▶ Tasks to carry out:
1) List every person and organization named in the text on the SEC's five-year rule for booking proved reserves.
2) Carry the passage on the SEC's five-year rule for booking proved reserves further, picking up after its final sentence.

▶ Text extract:
****************************************
The point of the rule isn’t to say that the only reserves that are bookable as proved are those that can be reasonably produced within the next five years.  Scott Rees, chairman and chief executive officer of reservoir-evaluation firm Netherland, Sewell & Associates Inc., describes the SEC’s new view of a five-year rule on booking proved reserves this way:

The SEC says five years is a reasonable plan of development. Anything past five years, there should be some circumstance that makes sense for (booking) that.

So for example, an operator may have a several-year history of developing 20 wells per year in a play with predictable results, and all indications are this program will continue beyond five years. The operator may have a good claim to book more of the reserves as proved than only what may be developed in the next five years. The rule change did allow for companies to expand their scope of proved undeveloped reserves (PUDs) beyond those immediately adjacent based on new technologies as long as they meet the five year development plan.
****************************************
▶ Given information:

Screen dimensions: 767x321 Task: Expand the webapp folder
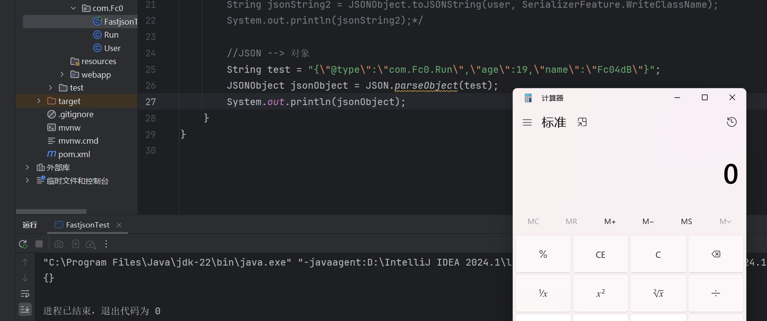click(x=62, y=75)
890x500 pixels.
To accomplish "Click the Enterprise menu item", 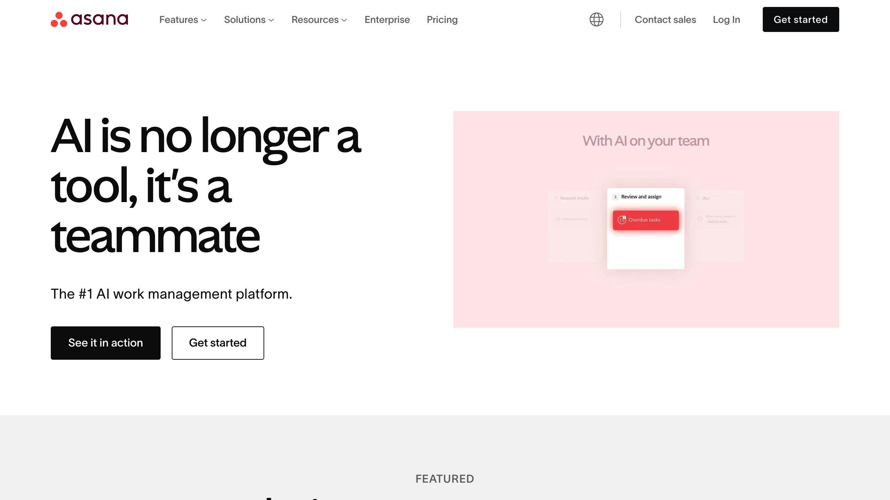I will [388, 19].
****************************************
▶ Set of answers:
1)
- Scott Rees
- Netherland, Sewell & Associates Inc.
- SEC

2)
However, a company that books or intends to book PUDs that will remain undeveloped for more than five years has a significant burden of proof. They must be prepared to explain that determination to the SEC, including:

• how the determination complies with the compliance and disclosure interpretations on the new PUDs definition;

• the factors that limit the pace of project development;

• any environmental restrictions on development; and

• other factors that will likely cause development to take longer than five years.

SEC Logo

The SEC may also request a detailed description of the nature, current status and planned future activities of the projects underlying the PUDs. A company with low historical PUD conversion rates will need to explain how it intends to develop its PUDs within five years of booking them as proved and what the conversion rates were for the prior three years.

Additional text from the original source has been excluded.